Worth Reading 20060714

Worth reading, July 14, 2006:

alicublog: "Finally saw Brokeback Mountain.... Early on, I was convinced Brokeback's slow pace was a device to keep us from busting out laughing at the sharp deviation from traditional form -- you know, two cowboys bond on the open range, then, presto, ass-fucking. But like most slow-paced movies, Brokeback is very concerned with and serious about time. Ennis and Jack's early days are a cherished memory, so of course they are made long enough to stay in the mind through the rest of the film.... [F]or (I think) straight viewers at least, the gay angle actually illuminates rather than limits the love story, because the taboo on their love is so ingrained in us that we don't need to have it explained in artificial "two houses, both alike in dignity" terms -- terms we know are a writer's invention, and which our minds will automatically try to get around throughout the story, devising alternate, happier endings. Not that we won't root for Ennis and Jack -- of course we will -- but nobody goes into a love story between two men in 1963 rural America with any hope that things will work out..."

Environmental Economics: Doesn't it take longer than a day for oil to become gas?: "Doesn't it take longer than a day for oil to become gas? Oil jumped to $78 per barrel yesterday. My wife paid $3.30 for gas this morning. I'm pretty sure it takes more than 48 hours for Middle East oil to become Columbus, OH gas. So what's going on? In short, expectations matter. Prices are expected to go up in the future, so prices jump today. Is this greedy suppliers taking advantage? No just rationality at work..."

Armchair Generalist: Casual Fridays: "The Dog Whisperer starring Cesar Millan.... Cesar sees himself as a dog psychologist.... It's our American culture to treat our pets as children, but the dogs are thinking like pack animals and will take advantage of our failure to appreciate that. Not that we're not supposed to love and care for our pets as companion animals, but at the root, they still have animal instincts.
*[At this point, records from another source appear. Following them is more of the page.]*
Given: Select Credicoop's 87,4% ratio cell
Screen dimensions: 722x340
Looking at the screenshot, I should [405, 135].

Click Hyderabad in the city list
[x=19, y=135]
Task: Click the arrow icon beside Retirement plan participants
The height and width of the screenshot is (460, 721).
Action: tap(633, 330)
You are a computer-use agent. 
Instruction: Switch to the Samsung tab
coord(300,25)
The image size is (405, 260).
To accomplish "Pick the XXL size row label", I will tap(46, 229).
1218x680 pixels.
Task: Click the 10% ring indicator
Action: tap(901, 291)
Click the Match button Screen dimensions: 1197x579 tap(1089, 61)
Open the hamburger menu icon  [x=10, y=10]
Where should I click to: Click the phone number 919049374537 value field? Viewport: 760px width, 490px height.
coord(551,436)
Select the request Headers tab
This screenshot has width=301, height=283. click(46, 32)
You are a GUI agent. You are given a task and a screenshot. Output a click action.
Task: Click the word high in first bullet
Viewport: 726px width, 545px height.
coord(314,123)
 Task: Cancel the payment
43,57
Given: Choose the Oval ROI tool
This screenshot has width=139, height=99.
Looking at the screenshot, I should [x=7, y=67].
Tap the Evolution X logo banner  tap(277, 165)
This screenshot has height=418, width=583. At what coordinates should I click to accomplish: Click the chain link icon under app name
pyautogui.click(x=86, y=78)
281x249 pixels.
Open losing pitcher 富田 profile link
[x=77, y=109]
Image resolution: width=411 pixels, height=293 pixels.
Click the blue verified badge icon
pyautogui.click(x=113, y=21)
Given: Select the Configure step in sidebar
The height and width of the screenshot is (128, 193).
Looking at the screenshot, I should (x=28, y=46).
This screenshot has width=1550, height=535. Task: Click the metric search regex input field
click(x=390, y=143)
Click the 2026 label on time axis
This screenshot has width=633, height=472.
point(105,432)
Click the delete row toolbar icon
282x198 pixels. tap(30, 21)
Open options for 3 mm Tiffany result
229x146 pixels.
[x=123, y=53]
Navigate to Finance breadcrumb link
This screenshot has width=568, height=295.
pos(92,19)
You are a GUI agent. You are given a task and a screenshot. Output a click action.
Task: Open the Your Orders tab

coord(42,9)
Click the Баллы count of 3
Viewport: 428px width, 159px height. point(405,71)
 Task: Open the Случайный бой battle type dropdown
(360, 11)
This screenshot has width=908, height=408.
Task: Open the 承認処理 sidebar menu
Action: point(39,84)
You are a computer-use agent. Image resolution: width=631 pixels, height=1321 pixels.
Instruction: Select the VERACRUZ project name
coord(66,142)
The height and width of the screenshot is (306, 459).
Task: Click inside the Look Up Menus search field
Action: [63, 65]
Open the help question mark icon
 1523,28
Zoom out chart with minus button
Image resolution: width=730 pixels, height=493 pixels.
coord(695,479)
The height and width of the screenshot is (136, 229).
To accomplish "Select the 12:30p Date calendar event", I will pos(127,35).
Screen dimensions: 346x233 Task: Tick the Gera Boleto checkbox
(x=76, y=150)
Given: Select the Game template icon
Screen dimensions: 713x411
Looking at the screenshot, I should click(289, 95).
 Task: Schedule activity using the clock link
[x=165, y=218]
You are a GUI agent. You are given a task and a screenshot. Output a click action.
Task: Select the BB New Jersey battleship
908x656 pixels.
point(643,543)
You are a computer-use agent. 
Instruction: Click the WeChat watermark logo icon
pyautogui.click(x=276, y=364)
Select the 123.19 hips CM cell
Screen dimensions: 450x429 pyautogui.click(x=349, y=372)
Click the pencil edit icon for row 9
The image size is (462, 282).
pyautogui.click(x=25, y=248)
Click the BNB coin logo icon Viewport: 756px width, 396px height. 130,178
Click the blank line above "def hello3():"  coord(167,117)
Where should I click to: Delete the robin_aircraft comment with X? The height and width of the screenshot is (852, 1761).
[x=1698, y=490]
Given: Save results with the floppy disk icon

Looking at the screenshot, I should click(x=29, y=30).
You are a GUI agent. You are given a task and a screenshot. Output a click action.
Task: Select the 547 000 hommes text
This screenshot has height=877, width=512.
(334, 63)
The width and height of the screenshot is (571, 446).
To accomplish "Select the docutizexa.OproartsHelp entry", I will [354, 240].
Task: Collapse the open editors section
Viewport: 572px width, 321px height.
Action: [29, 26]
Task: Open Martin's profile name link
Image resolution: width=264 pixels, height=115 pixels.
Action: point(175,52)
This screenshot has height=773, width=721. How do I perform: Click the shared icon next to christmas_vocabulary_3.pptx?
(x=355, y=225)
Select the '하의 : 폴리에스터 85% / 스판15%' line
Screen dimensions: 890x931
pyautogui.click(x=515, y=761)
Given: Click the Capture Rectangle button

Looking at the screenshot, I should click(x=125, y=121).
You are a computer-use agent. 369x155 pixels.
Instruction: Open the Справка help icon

Number one issue with most of the owners - they're not walking the dog enough, or not walking the dog with 'a calm, assertive manner'.... I've stopped using the 25-foot extendable leash in favor of a shorter leash that puts my dog right next to me when we walk.... New feature - Cesar's starting a blog! It's going to be inundated with comments..."

Ben Muse: Economic modeling and trade negotiations

Eschaton: "WHEEEEEEEEE: Bush approval at 36 in both AP and Fox polls. I'll leave it to the smart guys at the Note to explain how popular he is..."

Lawyers, Guns and Money: Mickey Kaus is a %%$%@ Moron, Part LXXIV: "Mickey Kaus is a %%$%@ Moron, Part LXXIV: Yes, I realize this is an unhealthy obsession. Mickey has responded: 'Numerous readers email to note Plano's very Republican voting record--Collins County, of which it's a part, went 71% for Bush in 2004, for example. It's certainly a Bush bastion. It's less clear to me that it's a "conservative" bastion if by that you mean social conservative (gay marriage, school prayer, abortion, etc.). Nor does it seem to be a "pickup" truck, chewin' tobacco bastion in the classic sense. More of a Bobo Boomburg....' Shorter Mickey: If we redefine conservative to mean what I want it to mean, then Plano is kind of not conservative. What an idiot. Conservatives should loathe Mickey even more then I do; for Mickey, it appears, conservatives are ignorant hicks who've never heard of sushi, shop every day down at the Wal*Mart, and who all drive aging pickup trucks with 'I Hate Queers' bumper stickers on the back..."


Greg Mankiw's Blog: The Tradeoff Between Breadth and Depth: "My broad interests (short attention span) help to explain my diverse (incoherent) body of work.... breadth has its costs.... I sometimes fear that because I work in so many different areas, each line of work is more superficial than it otherwise would be.... I am always certain that whatever topic I am working on at that moment, someone else has spent many more hours thinking about it than I have. There is something to be said for devoting a lifetime to mastering a single subject. But it won’t be my lifetime. I just don't have the temperament for it..."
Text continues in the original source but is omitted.